- What is needed -
Continue the news article on big-box retailers lagging the market, picking up after its final sentence.
BEGIN Document text
Big-Box Retailers Hit By Reopening Trade Still Have Room to Gain
(Bloomberg) -- Big-box retailers are lagging the broad market this year after reaping gangbusters gains in 2020, but that’s not reason enough to shun the stocks. In fact, these companies stand to get stronger over time, Wall Street analysts say.
Lockdown winners Costco Wholesale Corp., Target Corp. and Walmart Inc. have been getting little love from investors amid concerns over their future profitability as pandemic-fueled spending drop, at the same that that business expenditures increase and inflationary pressures mount.
While the S&P 500 advanced 4.5% since the start of the year, shares of Target are up only 1.7%, Walmart fell 8% and Costco is down 13%.
“We thought the Covid-environment beneficiaries would tread water, but it has been much worse,” Simeon Gutman, a Morgan Stanley analyst wrote this week.
Still, Gutman said investors focusing primarily on an expected drop in comparable quarterly sales growth for the companies, may be missing the potential longer-term benefits the retailers stand to reap as the country’s economy normalizes. Moreover, the trio of retailers have embarked on aggressive investment programs.
“These mega cap retailers are reinvesting back into their businesses at high rates, paving the way for future growth,” Gutman wrote.
Costco, Target and Walmart are collectively spending more than $20 billion in their current fiscal years, boning up their businesses, aimed at e-commerce fulfillment capabilities, wages, as well as other improvements in a bid to raise productivity.
Capital expenditures and higher labor costs may eat into profit margins in the short-term. But as Gutman said: “On the other side of ‘recovery’ these mega caps should be even better positioned than before.”
Many on Wall Street agree. Costco has 69% of sell-side analysts covering the stock rating it a buy. That figure rises to 71% for Walmart and to 78% in the case of Target. The average 12-month price targets on their shares indicate upside of roughly 13% to 20% from their recent close.
END Document text
BEGIN Record set
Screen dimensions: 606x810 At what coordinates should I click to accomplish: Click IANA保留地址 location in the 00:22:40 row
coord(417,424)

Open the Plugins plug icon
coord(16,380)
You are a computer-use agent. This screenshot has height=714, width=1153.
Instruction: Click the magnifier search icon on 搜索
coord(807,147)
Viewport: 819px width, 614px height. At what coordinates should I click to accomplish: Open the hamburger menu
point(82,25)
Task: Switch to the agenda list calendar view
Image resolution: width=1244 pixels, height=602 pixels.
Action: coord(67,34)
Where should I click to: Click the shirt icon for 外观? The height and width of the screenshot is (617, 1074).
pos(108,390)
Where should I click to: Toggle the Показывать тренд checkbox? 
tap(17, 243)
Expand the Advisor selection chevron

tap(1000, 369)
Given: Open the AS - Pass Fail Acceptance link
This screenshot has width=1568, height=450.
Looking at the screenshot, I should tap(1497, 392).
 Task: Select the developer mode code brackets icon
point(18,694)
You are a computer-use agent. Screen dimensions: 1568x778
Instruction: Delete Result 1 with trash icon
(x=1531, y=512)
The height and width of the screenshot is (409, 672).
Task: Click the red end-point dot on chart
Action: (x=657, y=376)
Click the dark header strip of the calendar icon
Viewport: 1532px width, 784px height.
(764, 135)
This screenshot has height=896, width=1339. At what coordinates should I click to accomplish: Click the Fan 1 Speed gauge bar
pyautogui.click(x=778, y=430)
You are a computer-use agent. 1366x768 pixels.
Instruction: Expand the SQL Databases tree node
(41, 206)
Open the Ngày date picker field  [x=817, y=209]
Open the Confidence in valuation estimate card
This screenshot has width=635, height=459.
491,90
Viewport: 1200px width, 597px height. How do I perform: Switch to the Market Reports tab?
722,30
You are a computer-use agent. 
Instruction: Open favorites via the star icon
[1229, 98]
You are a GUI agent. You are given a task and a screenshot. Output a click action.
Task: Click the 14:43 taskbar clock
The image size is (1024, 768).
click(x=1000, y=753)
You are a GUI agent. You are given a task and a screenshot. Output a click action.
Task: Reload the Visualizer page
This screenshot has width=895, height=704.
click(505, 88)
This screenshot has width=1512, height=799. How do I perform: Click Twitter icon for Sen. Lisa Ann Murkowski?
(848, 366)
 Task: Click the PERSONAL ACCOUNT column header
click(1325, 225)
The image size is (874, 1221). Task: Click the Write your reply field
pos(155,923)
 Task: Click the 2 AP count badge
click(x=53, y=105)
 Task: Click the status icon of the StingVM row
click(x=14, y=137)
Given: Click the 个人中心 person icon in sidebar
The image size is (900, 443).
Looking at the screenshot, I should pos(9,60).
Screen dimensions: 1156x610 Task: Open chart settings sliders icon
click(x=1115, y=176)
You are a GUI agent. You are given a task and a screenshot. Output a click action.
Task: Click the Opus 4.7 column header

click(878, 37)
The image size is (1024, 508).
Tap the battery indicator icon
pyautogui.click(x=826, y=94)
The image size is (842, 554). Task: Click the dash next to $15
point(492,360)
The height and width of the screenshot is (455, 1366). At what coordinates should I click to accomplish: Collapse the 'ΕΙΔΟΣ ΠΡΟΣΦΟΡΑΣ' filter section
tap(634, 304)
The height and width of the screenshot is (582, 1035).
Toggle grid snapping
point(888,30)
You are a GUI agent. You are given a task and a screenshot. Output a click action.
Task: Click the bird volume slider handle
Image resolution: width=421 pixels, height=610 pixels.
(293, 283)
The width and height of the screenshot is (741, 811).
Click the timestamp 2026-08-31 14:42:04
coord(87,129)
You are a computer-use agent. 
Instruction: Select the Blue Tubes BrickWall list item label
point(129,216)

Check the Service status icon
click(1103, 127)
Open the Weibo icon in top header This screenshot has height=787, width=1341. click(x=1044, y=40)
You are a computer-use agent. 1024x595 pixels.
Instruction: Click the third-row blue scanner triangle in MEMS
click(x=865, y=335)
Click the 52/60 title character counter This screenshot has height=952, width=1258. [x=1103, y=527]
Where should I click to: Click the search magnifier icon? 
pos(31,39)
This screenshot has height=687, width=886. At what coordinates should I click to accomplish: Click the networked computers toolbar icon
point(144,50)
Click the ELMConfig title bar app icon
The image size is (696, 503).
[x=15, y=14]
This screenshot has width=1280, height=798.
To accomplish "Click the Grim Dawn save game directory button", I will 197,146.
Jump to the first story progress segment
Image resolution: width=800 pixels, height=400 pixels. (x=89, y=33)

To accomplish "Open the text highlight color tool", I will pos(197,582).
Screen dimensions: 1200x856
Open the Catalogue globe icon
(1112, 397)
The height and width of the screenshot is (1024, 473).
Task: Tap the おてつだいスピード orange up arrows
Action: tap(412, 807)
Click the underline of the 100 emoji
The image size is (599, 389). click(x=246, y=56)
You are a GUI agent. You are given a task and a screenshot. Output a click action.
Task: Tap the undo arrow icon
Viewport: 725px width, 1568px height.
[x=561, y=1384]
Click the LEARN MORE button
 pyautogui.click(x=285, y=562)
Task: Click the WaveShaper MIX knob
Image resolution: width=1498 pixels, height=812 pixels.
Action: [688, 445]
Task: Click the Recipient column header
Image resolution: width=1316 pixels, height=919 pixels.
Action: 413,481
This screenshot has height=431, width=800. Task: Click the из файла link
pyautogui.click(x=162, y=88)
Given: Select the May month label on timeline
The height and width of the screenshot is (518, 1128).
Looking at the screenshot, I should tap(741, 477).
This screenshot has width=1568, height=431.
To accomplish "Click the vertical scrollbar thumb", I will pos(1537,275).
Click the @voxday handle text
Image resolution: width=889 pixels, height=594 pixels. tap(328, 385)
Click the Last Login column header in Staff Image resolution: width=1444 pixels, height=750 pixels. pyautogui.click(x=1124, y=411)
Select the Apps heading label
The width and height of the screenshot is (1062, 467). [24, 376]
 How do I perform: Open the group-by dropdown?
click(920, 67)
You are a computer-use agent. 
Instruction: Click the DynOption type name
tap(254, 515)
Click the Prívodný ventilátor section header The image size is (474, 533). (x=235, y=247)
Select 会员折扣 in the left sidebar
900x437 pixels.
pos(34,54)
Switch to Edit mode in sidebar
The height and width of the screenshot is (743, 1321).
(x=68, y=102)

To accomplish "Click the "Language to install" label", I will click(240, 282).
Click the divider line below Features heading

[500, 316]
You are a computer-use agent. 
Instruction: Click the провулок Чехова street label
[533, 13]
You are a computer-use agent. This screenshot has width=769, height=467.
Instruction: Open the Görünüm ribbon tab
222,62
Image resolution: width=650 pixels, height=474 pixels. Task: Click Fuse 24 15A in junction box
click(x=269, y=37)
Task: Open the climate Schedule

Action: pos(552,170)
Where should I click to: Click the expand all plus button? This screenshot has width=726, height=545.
END Record set
- Answer box -
A fresh round of stimulus checks poised to be delivered to many Americans this month also bodes well for at least Target and Walmart, given they were both beneficiaries of the last round, according to Jennifer Bartashus, a Bloomberg Intelligence analyst.
Walmart also stands to gain from a part of the Covid-19 relief bill that includes a continuation of Supplemental Nutrition Assistance Program (SNAP) benefits and both Target and Walmart could capture a larger chunk of so-called stimmy checks as shoppers spend on higher-margin discretionary items, Bartashus said.
An expected deceleration in sales and profit growth in coming quarters could still weigh on the companies’ shares and the question of how they will pivot to operate in an macroeconomic environment in flux, still remains.
Target said gross margins will decline from 2019 levels and that it would be better to compare its earnings this fiscal year to that of more normal years. Walmart disappointed investors by saying its 2021 profits would be hurt by slowing sales and reinvestments.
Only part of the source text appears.